Kinship helps you understand the relationship between your content, projects and team members, so you can get the insights you need to make the right decisions as you work in Revit.

It can be easy to fall into the trap of treating content, project and team management as separate areas of your Revit environment.

But all three of these are connected and you can't hope to be effective in one without considering the others.

Kinship helps you connect the dots to make sure you have access to the data and insights you need to make the right decisions as you work in Revit. Here's why that matters.

Help your team work faster and smarter in Revit

Your content, projects and team members are three key ingredients of your work in Revit, and they are all intimately interconnected. Consider the following questions:

  • How is the content in your library actually being used in your project models?
  • Where is all the content in your project models coming from?
  • Do your team members have the computer specs they need to work on models efficiently?
  • Do all of a project’s team members have access to the content required for that project?

Being able to answer these types of questions helps you and your team avoid running into issues. But in order to answer any of them accurately, you need to be able to look at information that connects your content, models and team together.

If your project analytics don't work with your content management system, and if you can’t tie those to the team members working on projects, you'll likely miss out on opportunities to help your team work faster and smarter.

Let’s take a closer look at some examples that illustrate why it’s important to be able to connect the dots between content, projects and team.

Does your library have the right content?

When you're unable to assess how frequently content is being used, who is using it in what projects and where it originally came from, how can you expect to know if you have the right content in your library?

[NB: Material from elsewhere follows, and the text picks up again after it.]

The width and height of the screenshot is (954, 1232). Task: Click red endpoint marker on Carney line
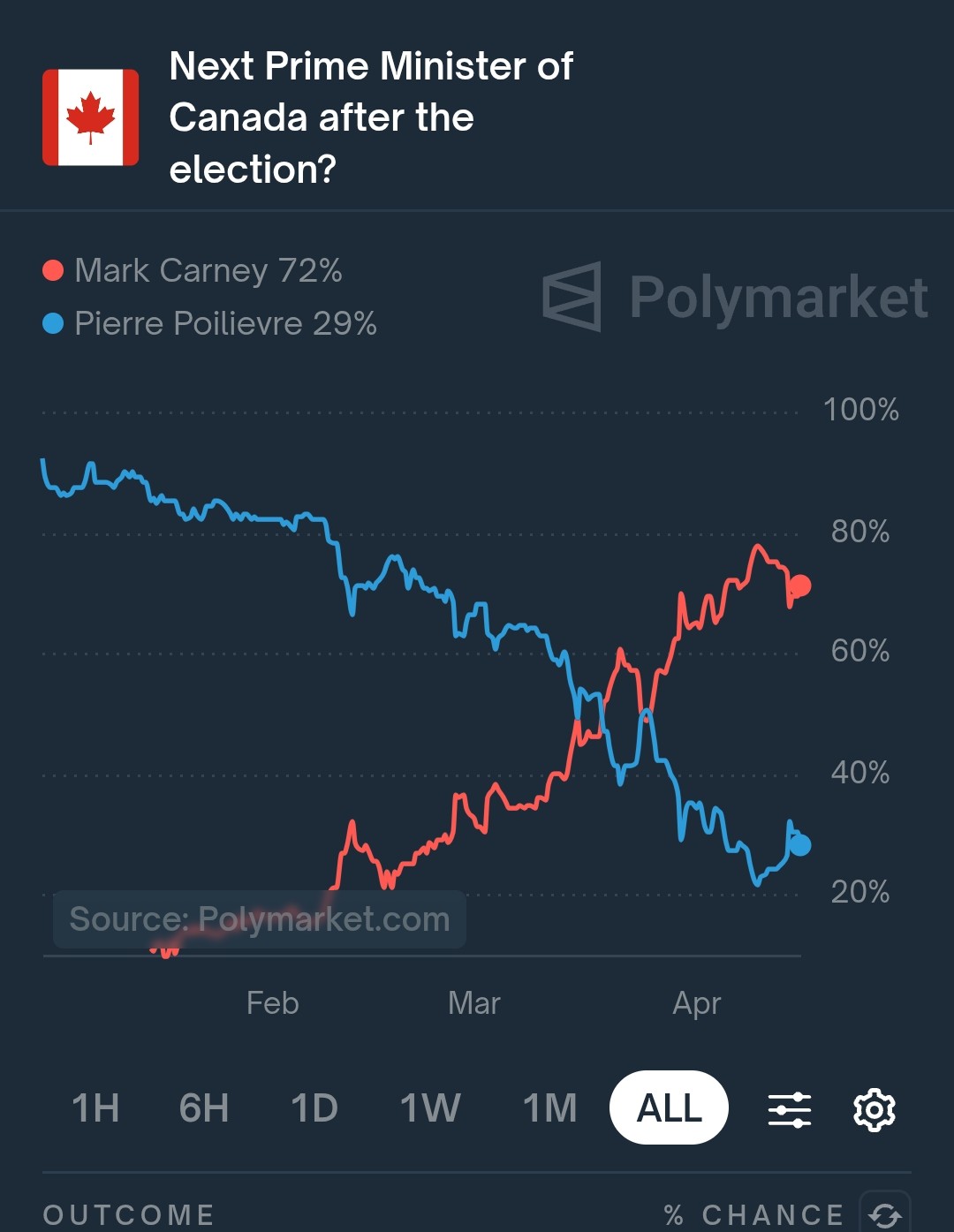(799, 586)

In Kinship, your library shows you which content has been used the most, as well as how consistently and how broadly, so you can quickly tell which content is proving useful versus which content might need attention or replacing. You can then dig deeper to see exactly where, when and how each family has been used across your team's projects.

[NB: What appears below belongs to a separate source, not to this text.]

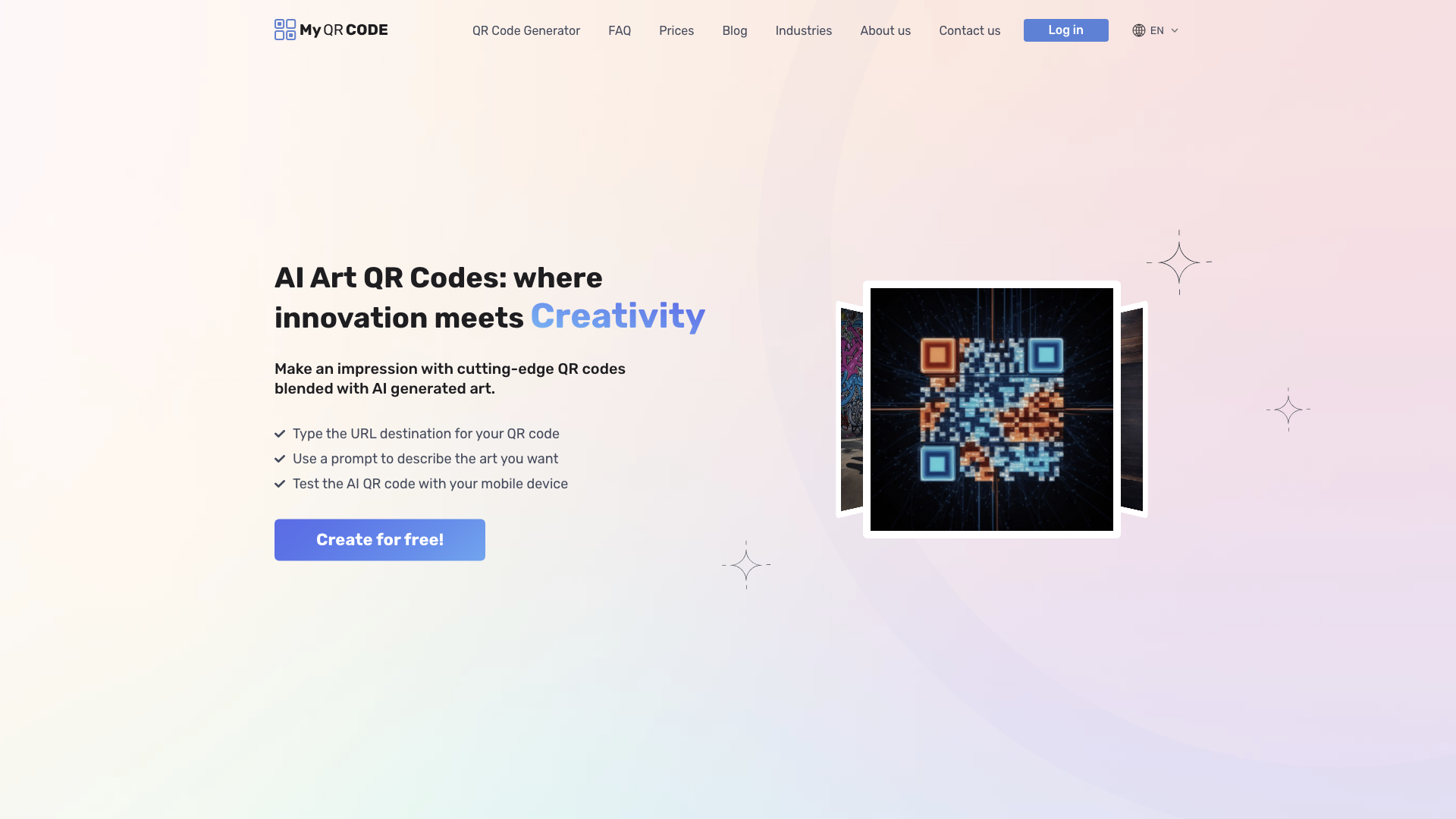
Task: Click the sparkle icon top right area
Action: [1179, 262]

Library content sorted by quantity used and a family's Project Instances page showing details of project usage.
See which library content has been used the most in projects (left) and get full details of each family's usage across your projects (right).

You can also look at a project and quickly establish if its content came from your approved library or from internet downloads, other projects or even other plugins. You can then check to see if you need to replace that content with something from your library, clean it up or create a new family that's up to your standards.

Project content page in Kinship showing the source of each Revit family.
At a glance you can determine the source of content in your Revit models.

How good is the content in your projects?

Content in your project models may have health issues such as being incorrectly hosted or missing important connectors. Families may also get corrupted, and this could cause the Revit model to crash or become unstable.

Kinship’s project analytics provides a breakdown of all the families loaded in your models, highlighting any corrupt families and health warnings. You can see both at a glance and in granular detail which families need attention and why. You can also discover what kinds of modifications people are making to content within models, so you can ensure your team is following your project standards and that your library content meets project requirements.

Project content page in Kinship showing Revit families that have potential health issues.
Easily spot content in your Revit projects that has potential health issues.

Do some projects require specific content?

Content management doesn't sit in a silo, and some projects will demand specific content. It's important to find an intelligent way to link project-specific content to the models and teams that need to use it.

In Kinship, you can do this by assigning collections to projects. When a collection is assigned to a project, the collection’s content will show up at the top of users’ Kinship search results when they’re working on that project. This will help guide teams to use the right content when searching in Kinship.

Content from assigned collections appears at the top of search results for that project in Revit.
Content from a project’s assigned collections appears at the top of search results when working on that project in Revit.

Do your team members have the right IT setup?

It's important to make sure that your team has the right tools for the job. If you rely only on general IT data or staff training records, it will be difficult to assess how effectively your team is working in Revit today.

Kinship shows you which projects are running in which versions of Revit. You can also see what projects people are actively working on, which can help establish when it's safe to start phasing out older versions of Revit.

In addition, you can see data on which devices team members are using, which versions of Revit they have installed, as well as their sync times, activity logs and crash analytics to spot and fix problems with their IT setup.

Kinship team member page showing details on devices, Revit crashes, Revit versions and more.
Team member page showing details on devices, Revit crashes, Revit versions and more.

Integration is key

All Kinship accounts come with the same features and analytics to help our customers connect the dots between content, projects and team.

The more interconnected your management of these three areas, the more value you’ll be able to get from your team’s work in Revit.